Rp*Rpot/(Rp+Rpot) = 10k
   or more simply
Rp = Rpot/(Rpot-10k)

Either way, with 10k shunt to ground as seen looking back into the output you never ADD more than 10k output impedance to whatever you already get from the pot.

[MrStab]

if there are any plain-old inverting op-amps within the circuit, just lower the feedback loop resistance for some attenuation.

similarly, look around for non-inverting amps and lower one of the gain resistors for less amplification, or look around for any voltage dividers that don't noticeably attenuate the signal and abuse them. for an example off the top of my head, in the TS808 (http://gaussmarkov.net/layouts/ts808/ts808-schem.png), you could probably mess with R7 & R8, so long as you compensate the cap for the same roll-off if needed.

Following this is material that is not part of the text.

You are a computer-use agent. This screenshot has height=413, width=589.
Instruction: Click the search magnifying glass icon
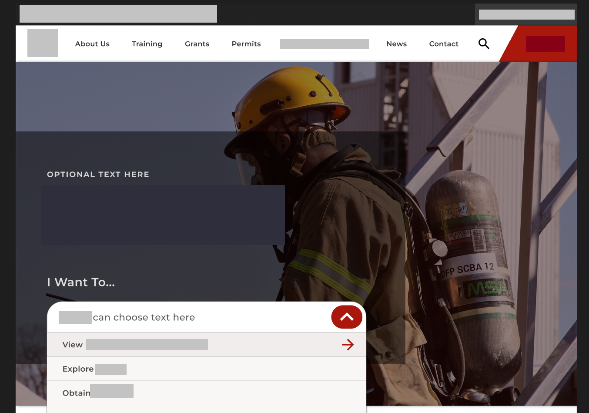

be aware of what expectations the circuit has further downstream, though.

[Bishop Vogue]

These are fantastic responses, guys.  Thanks very much.  Judging by the number of views, I was not the only curious one (it's nice to have company).  Although I don't think the poster was serious when he suggested just turning down the volume, I did feel I should explain my concern: if I sell a pedal to someone through a retail outlet and it is WAY louder than the customer expected, at the least they will get a nasty surprise, at worst, they might actually damage something - or so I worry.  At any rate, who wants a pedal they never turn up past 9:00?

Once again, thanks for the great replies.

[samhay]

I was being serious about turning down the volume.
But I'll qualify that. If you are building something designed to push the front end of an amp - i.e. a booster, then the last thing you want to do is not make it loud enough.

We tend to power stuff with 9V, so your signal, assuming no shenanigans with transformers, charge pumps or magic, is not going to be larger than 9V peak-to-peak (it will usually be closer to half this). This is loud, but not blow-up-the-amp loud. Further, if you use a volume pot with a log taper, then you will get at most about 1V peak-to-peak out when the volume pot is at noon. In my opinion, this will quite reasonable.